Publié le : 27 août 2026

Le smartphone promet de nous relier aux autres à tout moment. Pourtant, l’hyperconnexion peut aussi fragiliser l’attention, le rapport au silence et la qualité des relations. Trop connectés pour être heureux de Claire Dahan propose des repères pour mieux comprendre ce paradoxe.

L’addiction aux écrans ne se résume pas au temps passé sur un téléphone. Dans Trop connectés pour être heureux, Claire Dahan analyse ce qui se joue derrière la dépendance au smartphone: la peur du silence, le besoin de réassurance, l’attente d’une réponse ou la crainte d’être exclu. Le livre interroge ainsi le bien-être numérique, la santé mentale et réseaux sociaux, ainsi que la possibilité d’une déconnexion digitale plus consciente.

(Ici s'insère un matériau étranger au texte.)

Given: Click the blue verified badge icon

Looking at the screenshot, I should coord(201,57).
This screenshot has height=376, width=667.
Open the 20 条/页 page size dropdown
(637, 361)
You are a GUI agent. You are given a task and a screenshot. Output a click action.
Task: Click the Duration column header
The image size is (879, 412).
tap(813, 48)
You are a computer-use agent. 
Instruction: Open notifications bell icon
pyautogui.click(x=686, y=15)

Il ne s’agit pas de rejeter les outils numériques, mais de comprendre la place qu’ils prennent dans nos liens et notre espace mental.

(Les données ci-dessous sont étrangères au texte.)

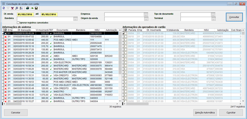Viewport: 247px width, 119px height.
Task: Open the hamburger menu in title bar
Action: click(x=4, y=4)
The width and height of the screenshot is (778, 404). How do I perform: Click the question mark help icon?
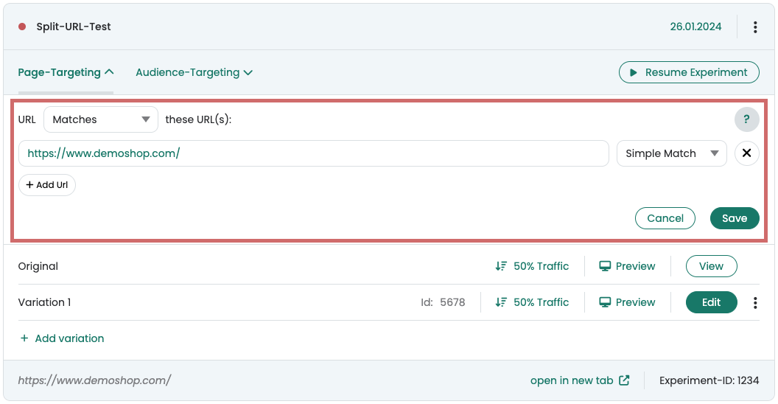[x=746, y=119]
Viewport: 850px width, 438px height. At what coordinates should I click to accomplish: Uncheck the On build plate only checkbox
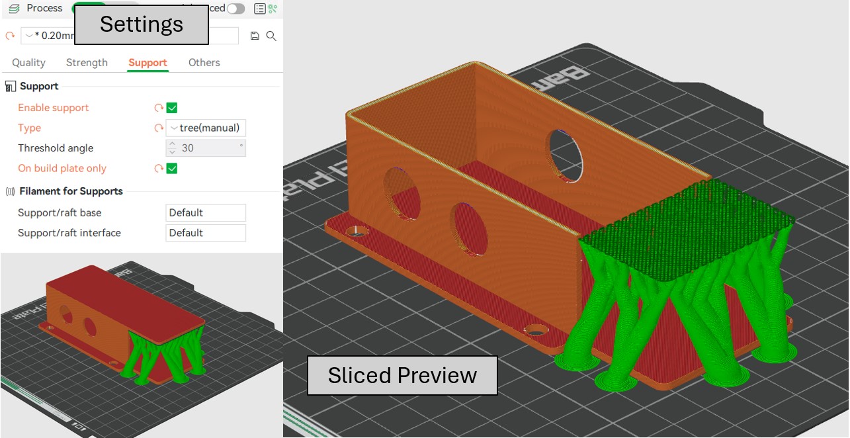coord(172,169)
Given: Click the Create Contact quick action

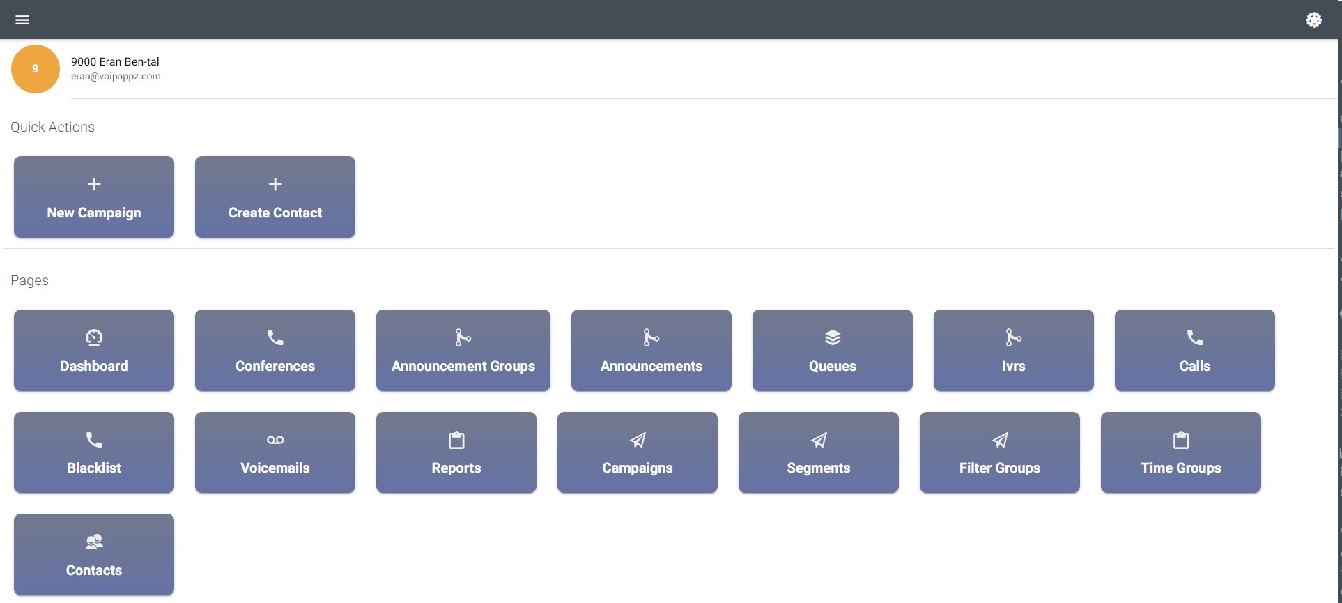Looking at the screenshot, I should 275,197.
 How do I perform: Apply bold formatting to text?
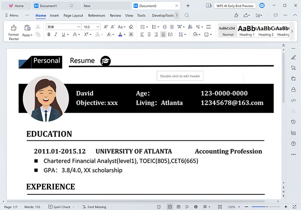point(49,34)
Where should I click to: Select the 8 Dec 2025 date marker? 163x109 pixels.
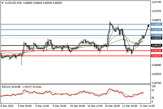tap(7, 105)
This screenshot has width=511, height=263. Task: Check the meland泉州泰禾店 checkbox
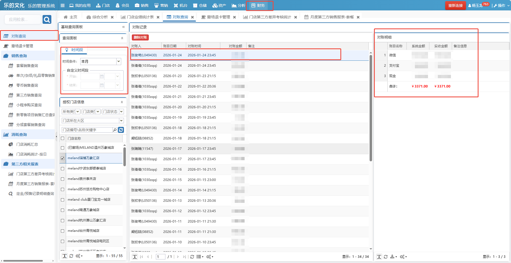[x=63, y=179]
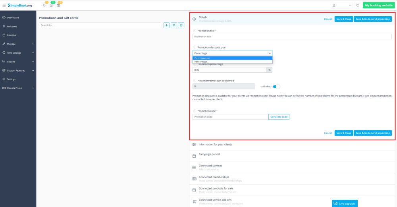Toggle the hamburger sidebar menu icon
Viewport: 397px width, 207px height.
[x=4, y=5]
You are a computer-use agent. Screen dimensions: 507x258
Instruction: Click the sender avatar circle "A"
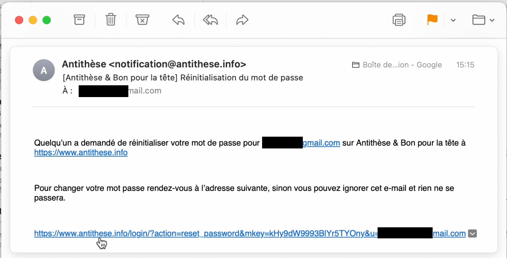pyautogui.click(x=44, y=70)
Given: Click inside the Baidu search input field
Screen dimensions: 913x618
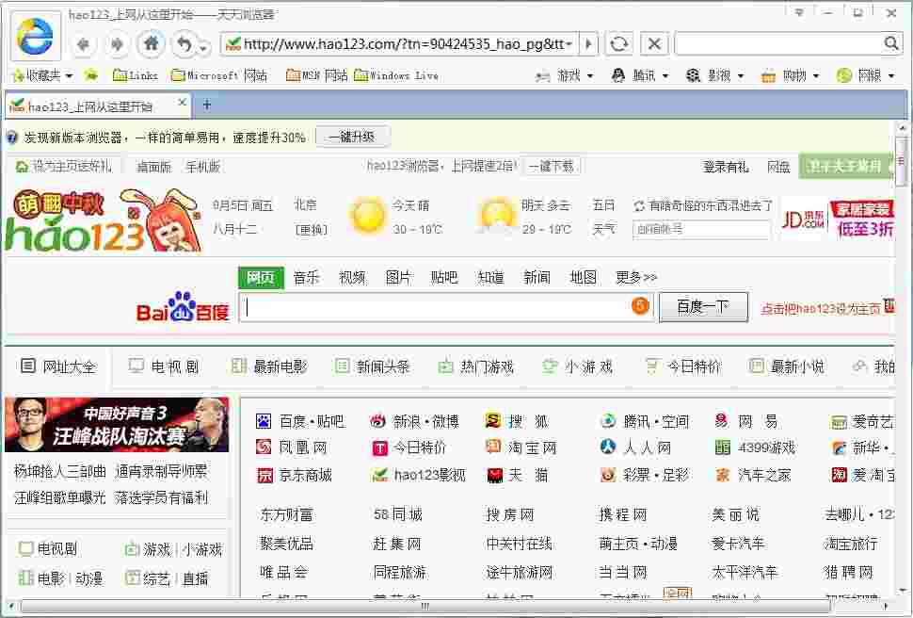Looking at the screenshot, I should point(424,309).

Pourquoi sommes-nous si souvent attirés par nos écrans?

Le smartphone est devenu un objet toujours disponible. Il accompagne les conversations, les repas, les temps d’attente et parfois les moments les plus intimes.

Claire Dahan rappelle une distinction essentielle: être connecté ne signifie pas forcément être en relation. Une connexion est technique et immédiate. Une relation humaine comporte aussi des silences, de la distance, de l’attente et des moments où chacun peut être indisponible.

Lorsque chaque instant vide est comblé par un écran, l’ennui disparaît peu à peu. Or, l’ouvrage présente cet ennui comme un temps utile pour penser, ressentir, imaginer et laisser émerger sa créativité.

Les notifications et la fatigue de l’attention

Chaque notification interrompt une activité. Le cerveau doit alors quitter une tâche, traiter une nouvelle information, puis revenir à ce qu’il faisait auparavant. Cette succession de bascules peut fatiguer l’attention et donner le sentiment d’être constamment sollicité.

Le livre évoque aussi la charge mentale créée par les messages non lus, les réponses à envoyer ou les conversations laissées en suspens. Même lorsque le téléphone est posé, ces échanges peuvent continuer d’occuper l’esprit.

Cette hypervigilance peut affecter la disponibilité aux autres. Dans une conversation, dans un moment en famille ou pendant un jeu avec un enfant, l’attention est parfois physiquement présente mais déjà happée ailleurs.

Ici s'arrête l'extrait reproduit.